A growing number of Long Island home health-care agencies use telehealth, caring for patients through the Internet via in-home medical equipment. They say the concept results in healthier patients, lower hospitalization rates and higher patient satisfaction - and hopefully, healthier bottom lines.
However, private insurers and the government don't freely reimburse for telehealth. Agencies hope that will soon change.
In a telehealth visit, a patient checks in through an in-home monitoring system - a specialized computer with video and voice capabilities. Other attached devices check blood pressure, weight, blood oxygen and glucose levels, and a stethoscope listens to breathing or a heartbeat.
At the agency's office, a registered nurse speaks with the patient on a regular basis (anywhere from three times a week to daily), checking vitals as in a regular office visit. The checkup supplements a weekly visit and can be scheduled or unscheduled.
Home health agencies haven't always embraced telehealth.
"It's pretty overwhelming for an organization to embrace this kind of technology, because they think it's kind of counterintuitive to providing hands-on services," said Alexis Silver, senior director of policy and development at the Home Care Association of New York State.
Silver said there were only a handful of providers offering telehealth in 2002 -but little by little, interest grew.
In 2006 and 2007 a total of $7 million in government grants for home health-care providers created a buzz in the industry, as organizations speculated on the potential benefits of telehealth, setting out to measure its effectiveness, both in quality and cost.
The equipment has reduced hospitalization rates, said Carol Kolar, chief operating officer at Oakdale-based South Shore Home Services. South Shore received a $120,000 grant from the first round of funding, using it to start a telehealth program for 20 of its long-term patients who were frequently hospitalized.
Over the past two years, South Shore has seen a five percent decrease in the agency's 9.7 percent hospitalization rate in its telehealth patients.
Satisfaction rates are up among doctors and patients as well, said Deborah Hyvniak, a telehealth registered nurse at Brookhaven Hospital Medical Center's Home Health Agency, at 95 percent with patients and 100 percent with doctors.
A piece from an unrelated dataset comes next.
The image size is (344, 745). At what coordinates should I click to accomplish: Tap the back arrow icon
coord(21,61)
Brookhaven has seen a 10 percent decrease in hospitalization rates since implementing the program, Hyvniak said.
That's because she checks the vital signs patients put into their system each day and monitors the overall trends. For example, if she noticed a creeping increase in blood pressure, she would be able to speak with the patient about what prompted the change, and come up with a solution to treat it.
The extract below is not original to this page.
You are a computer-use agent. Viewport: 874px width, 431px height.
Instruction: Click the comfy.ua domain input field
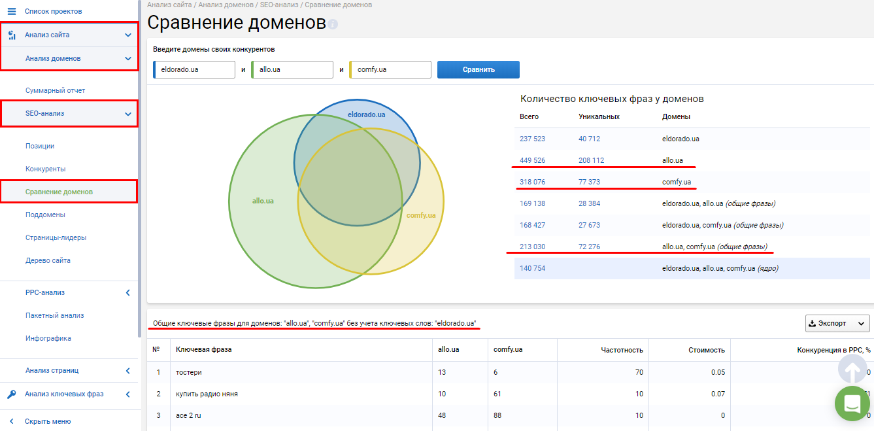tap(390, 69)

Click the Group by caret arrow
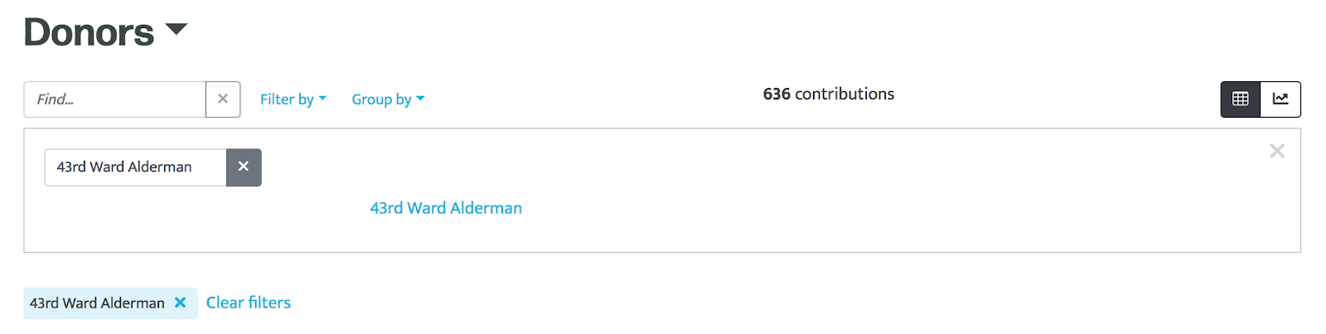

For agencies, the service saves the expense of sending a nurse three times a week for several weeks, said Karen O'Kane, vice president for continuing care services at Brookhaven's home health agency. Telehealth improves the quality of life, she added, because agencies end up connecting with a patient more frequently.
The benefit for private insurers and the government is obvious, Silver added, with fewer visits to the doctor, fewer hospitalizations and therefore fewer reimbursements.
Agencies are scrambling to fund telehealth programs long-term, and many hope Medicaid will begin to reimburse.
That milestone isn't far off - Silver said providers will be able to bill back to Oct. 1 once Medicaid has set up preliminary rates and billing codes, though no time frames have been established yet.
If reimbursements don't come soon, Kolar said, South Shore will have to drop its telehealth program - the profit margin is not that significant.
A growing number of managed care companies are making contracts for telehealth with providers, Silver said.
As for Medicare, telehealth reimbursement is more distant, Silver said, though she hopes that eventually, Medicare will get with the program.